# [TASK BRIEF]
Return, word for word, the lines of the listing below from the one with "Task: Click the Forums breadcrumb link" through the one with "Select the green", and no other lines.

# [DATA IN THIS EXERCISE]

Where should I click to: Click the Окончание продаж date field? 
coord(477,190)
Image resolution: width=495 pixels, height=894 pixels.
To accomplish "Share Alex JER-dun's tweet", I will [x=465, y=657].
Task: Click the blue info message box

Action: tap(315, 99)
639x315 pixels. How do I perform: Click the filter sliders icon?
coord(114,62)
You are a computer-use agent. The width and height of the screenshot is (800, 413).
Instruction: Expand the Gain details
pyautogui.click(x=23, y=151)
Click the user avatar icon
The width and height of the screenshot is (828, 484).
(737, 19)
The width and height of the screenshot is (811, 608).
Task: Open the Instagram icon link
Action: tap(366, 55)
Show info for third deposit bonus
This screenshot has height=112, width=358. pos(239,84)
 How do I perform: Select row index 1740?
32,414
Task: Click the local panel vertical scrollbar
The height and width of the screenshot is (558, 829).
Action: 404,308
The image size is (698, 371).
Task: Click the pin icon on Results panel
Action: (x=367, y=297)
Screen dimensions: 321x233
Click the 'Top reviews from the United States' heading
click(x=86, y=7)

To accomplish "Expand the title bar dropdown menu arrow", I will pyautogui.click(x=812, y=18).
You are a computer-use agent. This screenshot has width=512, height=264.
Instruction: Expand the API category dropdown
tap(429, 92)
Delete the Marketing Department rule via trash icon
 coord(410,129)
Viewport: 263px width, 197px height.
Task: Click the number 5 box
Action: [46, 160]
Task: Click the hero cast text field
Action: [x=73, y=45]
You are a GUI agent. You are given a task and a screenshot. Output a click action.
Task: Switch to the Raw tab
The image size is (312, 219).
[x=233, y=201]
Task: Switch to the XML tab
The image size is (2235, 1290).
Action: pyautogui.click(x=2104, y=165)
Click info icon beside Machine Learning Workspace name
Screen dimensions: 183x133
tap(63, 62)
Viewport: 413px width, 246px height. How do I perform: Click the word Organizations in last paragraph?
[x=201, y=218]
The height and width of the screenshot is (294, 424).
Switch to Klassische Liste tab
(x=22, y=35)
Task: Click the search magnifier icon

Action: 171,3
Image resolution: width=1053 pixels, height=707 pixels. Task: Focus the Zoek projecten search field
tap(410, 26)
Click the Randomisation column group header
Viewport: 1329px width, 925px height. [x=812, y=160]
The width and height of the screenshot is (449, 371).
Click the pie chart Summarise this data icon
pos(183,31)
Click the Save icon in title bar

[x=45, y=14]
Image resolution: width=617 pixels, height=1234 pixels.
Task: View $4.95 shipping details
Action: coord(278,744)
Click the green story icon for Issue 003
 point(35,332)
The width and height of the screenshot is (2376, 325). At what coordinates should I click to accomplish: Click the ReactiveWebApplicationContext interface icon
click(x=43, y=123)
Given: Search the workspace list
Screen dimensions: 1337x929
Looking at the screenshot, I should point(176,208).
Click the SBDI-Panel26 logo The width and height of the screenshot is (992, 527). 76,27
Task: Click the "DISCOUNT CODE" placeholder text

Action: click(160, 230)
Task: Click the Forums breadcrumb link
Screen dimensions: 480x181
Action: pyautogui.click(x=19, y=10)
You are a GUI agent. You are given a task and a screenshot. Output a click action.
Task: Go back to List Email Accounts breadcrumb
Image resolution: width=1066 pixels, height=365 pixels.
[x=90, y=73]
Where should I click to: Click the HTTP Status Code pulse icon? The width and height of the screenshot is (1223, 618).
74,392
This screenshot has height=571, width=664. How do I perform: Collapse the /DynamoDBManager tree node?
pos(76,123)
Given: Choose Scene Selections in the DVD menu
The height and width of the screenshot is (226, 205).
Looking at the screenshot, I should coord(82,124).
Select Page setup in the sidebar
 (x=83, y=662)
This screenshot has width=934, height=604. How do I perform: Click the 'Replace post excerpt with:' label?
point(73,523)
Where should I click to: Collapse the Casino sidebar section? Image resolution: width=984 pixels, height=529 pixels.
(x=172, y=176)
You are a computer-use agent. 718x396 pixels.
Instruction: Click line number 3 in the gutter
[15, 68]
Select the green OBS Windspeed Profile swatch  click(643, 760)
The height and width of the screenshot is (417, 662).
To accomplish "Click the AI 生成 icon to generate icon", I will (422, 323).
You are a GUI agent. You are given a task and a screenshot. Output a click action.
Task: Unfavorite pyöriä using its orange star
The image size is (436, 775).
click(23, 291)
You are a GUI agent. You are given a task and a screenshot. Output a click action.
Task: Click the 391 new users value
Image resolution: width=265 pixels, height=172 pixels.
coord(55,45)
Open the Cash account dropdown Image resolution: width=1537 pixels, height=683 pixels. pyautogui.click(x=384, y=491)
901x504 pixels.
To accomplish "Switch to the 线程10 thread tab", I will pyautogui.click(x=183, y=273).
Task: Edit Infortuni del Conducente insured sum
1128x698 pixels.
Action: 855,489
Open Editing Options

# [SOLVED PROBLEM]
Task: Click the Forums breadcrumb link
Screen dimensions: 480x181
Action: pyautogui.click(x=19, y=10)
You are a GUI agent. You are given a task and a screenshot. Output a click action.
Task: Go back to List Email Accounts breadcrumb
Image resolution: width=1066 pixels, height=365 pixels.
[x=90, y=73]
Where should I click to: Click the HTTP Status Code pulse icon? The width and height of the screenshot is (1223, 618).
74,392
This screenshot has height=571, width=664. How do I perform: Collapse the /DynamoDBManager tree node?
pos(76,123)
Given: Choose Scene Selections in the DVD menu
The height and width of the screenshot is (226, 205).
Looking at the screenshot, I should coord(82,124).
Select Page setup in the sidebar
 (x=83, y=662)
This screenshot has width=934, height=604. How do I perform: Click the 'Replace post excerpt with:' label?
point(73,523)
Where should I click to: Collapse the Casino sidebar section? Image resolution: width=984 pixels, height=529 pixels.
(x=172, y=176)
You are a computer-use agent. 718x396 pixels.
Instruction: Click line number 3 in the gutter
[15, 68]
Select the green OBS Windspeed Profile swatch  click(643, 760)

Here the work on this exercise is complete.